I'm interested to see what you do with your 4th city, you have the option of completely (with a mediocre city) or nearly blocking off Ragnar from the north with one city, but that does put at risk some choice land on the east side.
 
Oh well, i see, no chance getting the cities as i suggested :) sometimes you luck out with the city locations the AI choses so you have time to settle as you wish, but this wasn't the case here obviously. you got the corn, that's still pretty nice.
 
Doesn't the overlapping border with Toku increase your odds of a dow from him (especially after he pops the city's borders)? If so, it seems to be an unnecessary risk to take since there's other riverside land to grab to the east.
 
Doesn't the overlapping border with Toku increase your odds of a dow from him (especially after he pops the city's borders)?

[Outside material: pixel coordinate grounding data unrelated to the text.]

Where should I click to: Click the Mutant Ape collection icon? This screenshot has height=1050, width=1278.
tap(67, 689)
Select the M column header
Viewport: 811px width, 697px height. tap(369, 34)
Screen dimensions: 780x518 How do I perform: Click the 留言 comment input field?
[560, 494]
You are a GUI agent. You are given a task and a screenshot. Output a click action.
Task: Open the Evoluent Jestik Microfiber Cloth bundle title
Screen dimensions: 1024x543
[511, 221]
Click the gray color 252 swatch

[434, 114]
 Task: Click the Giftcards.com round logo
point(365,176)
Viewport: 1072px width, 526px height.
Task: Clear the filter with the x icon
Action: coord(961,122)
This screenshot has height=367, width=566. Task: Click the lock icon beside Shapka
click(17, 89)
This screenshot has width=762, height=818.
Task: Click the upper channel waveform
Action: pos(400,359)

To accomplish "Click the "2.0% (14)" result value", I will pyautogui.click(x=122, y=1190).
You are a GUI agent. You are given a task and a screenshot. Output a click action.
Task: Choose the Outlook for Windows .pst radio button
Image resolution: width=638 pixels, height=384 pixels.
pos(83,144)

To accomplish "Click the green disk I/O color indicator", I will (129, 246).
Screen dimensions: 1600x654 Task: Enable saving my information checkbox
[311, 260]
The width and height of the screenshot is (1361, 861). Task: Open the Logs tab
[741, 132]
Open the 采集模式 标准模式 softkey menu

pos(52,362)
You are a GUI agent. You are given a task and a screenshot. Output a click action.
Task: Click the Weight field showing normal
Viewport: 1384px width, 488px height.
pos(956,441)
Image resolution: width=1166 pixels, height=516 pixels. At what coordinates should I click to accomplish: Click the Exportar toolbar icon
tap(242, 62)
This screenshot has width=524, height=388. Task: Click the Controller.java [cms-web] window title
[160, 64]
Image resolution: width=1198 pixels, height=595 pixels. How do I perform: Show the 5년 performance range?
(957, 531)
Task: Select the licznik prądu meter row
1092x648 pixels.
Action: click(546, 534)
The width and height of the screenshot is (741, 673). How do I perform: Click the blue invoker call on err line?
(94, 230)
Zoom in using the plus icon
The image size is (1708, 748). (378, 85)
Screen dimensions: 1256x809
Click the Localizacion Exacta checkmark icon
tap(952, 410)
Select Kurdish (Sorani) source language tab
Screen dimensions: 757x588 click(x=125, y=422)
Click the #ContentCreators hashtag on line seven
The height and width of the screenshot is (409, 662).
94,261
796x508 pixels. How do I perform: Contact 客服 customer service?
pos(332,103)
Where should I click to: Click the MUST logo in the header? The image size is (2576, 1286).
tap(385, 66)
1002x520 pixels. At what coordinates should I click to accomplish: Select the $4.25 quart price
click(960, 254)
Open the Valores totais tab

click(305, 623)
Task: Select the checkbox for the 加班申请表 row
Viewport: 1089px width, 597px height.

If so, it seems to be an unnecessary risk to take since there's other riverside land to grab to the east.

Perhaps he can gift a city to toku. A city 5-6 tiles away from hissecond city (deserts + mountains) is very brutal!
 
@Kossin: Short sets are good, the level of detail tends to be higher which helps understanding the "why" as well as the "what". :)

Speaking of "why", I'm curious as to why you didn't settle in the east to grab the horses. My instinct would be to grab the visible strategic resource to have something better than warriors when the barbs show up. My few forays into Immortal have gotten me WTFpwned at the hands of barbs anytime I didn't grab a strat resource ASAP.
 
I agree on blocking land to the southeast asap. 1 city that grabs 2 wines, silk and cow, and another city for the pig, crab and horse. Later you can expand to the east.
I'll probably split up the floodplains a bit more if I can manage it... will depend on Toku and barbs.

Kossin,
The land is certaintly better and worth going after on the east side right away. But, what are your thoughts on the west side. After building a blocking city by the wine/cows to the south east side (if this is what you intend), you could effectively block japan after a border pop (joining up with the mountain range in the south east corner) from going into the floodplains area.

I'm interested to see what you do with your 4th city, you have the option of completely (with a mediocre city) or nearly blocking off Ragnar from the north with one city, but that does put at risk some choice land on the east side.
You can see the Great Wall around Ragnar's culture. I would love to have a blocking city by sheep+corn but I doubt I can manage to seal off east and west. All that city blocks is tundra... there's almost no way Ragnar can beat me to the furs/silver so it wouldn't be that great of a loss. Still I'd prefer getting all the good spots :D

Oh well, i see, no chance getting the cities as i suggested :) sometimes you luck out with the city locations the AI choses so you have time to settle as you wish, but this wasn't the case here obviously. you got the corn, that's still pretty nice.
That pretty much sums it up. RNG is the greatest foe in comparisons.

Doesn't the overlapping border with Toku increase your odds of a dow from him (especially after he pops the city's borders)? If so, it seems to be an unnecessary risk to take since there's other riverside land to grab to the east.
As long as I don't have 8 bordering tiles there's not a great risk. With Hammy being his worst enemy I'm hoping he'll be his first target... giving me some time to perhaps plant a gift city (or get Buddhism and him too). It's certainly not the safest approach but my second city needs production and this is the best site close to my capital.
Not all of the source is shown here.